46 Wn.2d 776, O. H. SANDBERG, Appellant, v. TED SPOELSTRA et al., Respondents and Cross-appellants

[No. 32981. Department Two.      Supreme Court      June 23, 1955.]

O. H. SANDBERG, Appellant, v. TED SPOELSTRA et al.,
                     Respondents and Cross-appellants.1

[1] Automobiles - Liability for Injuries - Rules of the Road - Statutory Provisions - Left Turns off Highway. RCW 46.60.010, requiring drivers to drive at all times to the right of the center of the highway except when overtaking and passing or avoiding obstructions, does not prohibit a left turn for the purpose of leaving the highway at an intersection or any other place, and one who makes such a turn is not necessarily negligent; however, he must exercise extraordinary care and caution for the preservation of his safety and to avoid injury to others traveling upon the highway.

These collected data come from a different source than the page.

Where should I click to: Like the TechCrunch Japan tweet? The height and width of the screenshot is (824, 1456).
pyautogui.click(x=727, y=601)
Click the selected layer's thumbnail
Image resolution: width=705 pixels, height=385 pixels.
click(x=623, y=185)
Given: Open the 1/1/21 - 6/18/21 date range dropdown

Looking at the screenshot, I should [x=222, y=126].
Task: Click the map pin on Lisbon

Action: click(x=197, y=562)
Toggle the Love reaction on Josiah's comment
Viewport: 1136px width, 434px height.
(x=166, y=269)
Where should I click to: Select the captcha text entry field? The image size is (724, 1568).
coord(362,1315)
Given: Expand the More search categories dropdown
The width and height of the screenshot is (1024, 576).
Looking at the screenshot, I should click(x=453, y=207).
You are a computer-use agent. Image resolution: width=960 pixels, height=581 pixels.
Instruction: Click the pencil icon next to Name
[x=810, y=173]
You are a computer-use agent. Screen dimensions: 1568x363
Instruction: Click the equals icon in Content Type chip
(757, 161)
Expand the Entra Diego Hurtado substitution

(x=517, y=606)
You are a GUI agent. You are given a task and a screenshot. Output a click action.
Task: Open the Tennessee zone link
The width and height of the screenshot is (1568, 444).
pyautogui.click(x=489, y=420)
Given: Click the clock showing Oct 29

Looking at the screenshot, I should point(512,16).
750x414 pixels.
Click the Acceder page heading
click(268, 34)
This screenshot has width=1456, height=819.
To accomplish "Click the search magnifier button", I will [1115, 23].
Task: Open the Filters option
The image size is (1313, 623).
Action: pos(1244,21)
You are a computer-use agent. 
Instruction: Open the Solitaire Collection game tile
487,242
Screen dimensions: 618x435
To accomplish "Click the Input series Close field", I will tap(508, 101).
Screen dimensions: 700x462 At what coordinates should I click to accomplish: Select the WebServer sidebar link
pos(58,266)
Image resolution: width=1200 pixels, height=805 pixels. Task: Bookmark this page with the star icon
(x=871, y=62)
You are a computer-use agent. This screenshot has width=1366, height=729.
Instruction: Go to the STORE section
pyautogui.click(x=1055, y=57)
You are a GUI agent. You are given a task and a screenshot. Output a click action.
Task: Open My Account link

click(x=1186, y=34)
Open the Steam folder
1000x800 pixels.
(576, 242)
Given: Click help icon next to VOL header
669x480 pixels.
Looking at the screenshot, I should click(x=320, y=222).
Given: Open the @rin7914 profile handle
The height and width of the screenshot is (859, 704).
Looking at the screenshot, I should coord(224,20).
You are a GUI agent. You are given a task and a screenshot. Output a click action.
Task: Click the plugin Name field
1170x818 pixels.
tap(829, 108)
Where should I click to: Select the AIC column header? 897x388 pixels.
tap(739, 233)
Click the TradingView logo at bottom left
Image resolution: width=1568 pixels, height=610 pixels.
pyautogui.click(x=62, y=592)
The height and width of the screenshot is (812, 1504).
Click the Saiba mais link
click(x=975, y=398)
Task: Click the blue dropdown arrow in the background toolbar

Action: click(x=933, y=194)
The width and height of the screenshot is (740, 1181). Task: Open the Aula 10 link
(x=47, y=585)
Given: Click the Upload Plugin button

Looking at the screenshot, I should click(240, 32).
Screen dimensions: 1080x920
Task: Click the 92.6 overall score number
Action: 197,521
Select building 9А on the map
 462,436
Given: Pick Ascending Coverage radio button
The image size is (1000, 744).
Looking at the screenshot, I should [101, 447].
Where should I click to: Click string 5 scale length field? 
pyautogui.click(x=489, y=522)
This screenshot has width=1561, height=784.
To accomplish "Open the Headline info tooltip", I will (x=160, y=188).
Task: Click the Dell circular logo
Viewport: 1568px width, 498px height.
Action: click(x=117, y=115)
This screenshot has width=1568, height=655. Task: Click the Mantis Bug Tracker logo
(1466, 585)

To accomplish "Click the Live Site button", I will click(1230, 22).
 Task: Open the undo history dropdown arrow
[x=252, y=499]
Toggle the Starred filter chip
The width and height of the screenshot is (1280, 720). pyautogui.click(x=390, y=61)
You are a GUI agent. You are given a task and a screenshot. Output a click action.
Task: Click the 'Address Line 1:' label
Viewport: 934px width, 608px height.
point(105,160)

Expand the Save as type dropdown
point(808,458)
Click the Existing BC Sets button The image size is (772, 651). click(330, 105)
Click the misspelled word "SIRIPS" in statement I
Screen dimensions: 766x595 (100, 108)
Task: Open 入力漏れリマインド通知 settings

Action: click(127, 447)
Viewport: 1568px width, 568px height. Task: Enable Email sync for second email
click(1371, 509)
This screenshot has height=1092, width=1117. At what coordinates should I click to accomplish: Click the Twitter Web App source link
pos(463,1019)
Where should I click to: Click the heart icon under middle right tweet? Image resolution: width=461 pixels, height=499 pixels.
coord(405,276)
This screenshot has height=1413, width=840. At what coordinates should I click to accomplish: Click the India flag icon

[2] Same - Liability for Injuries - Emerging from Private Driveway - Duty of Driver. The driver of a truck and trailer who had made a left turn off the highway and parked on a private driveway, in taking the vehicle back onto the highway had the duty to bring his vehicle to a full stop at a point where before entering the highway he could see traffic approaching from either direction, to look in both directions and observe traffic conditions, to yield the right of way to all vehicles upon the highway, and to adopt such additional precautions as may have been necessary to assure a reasonable margin of safety under the existing circumstances.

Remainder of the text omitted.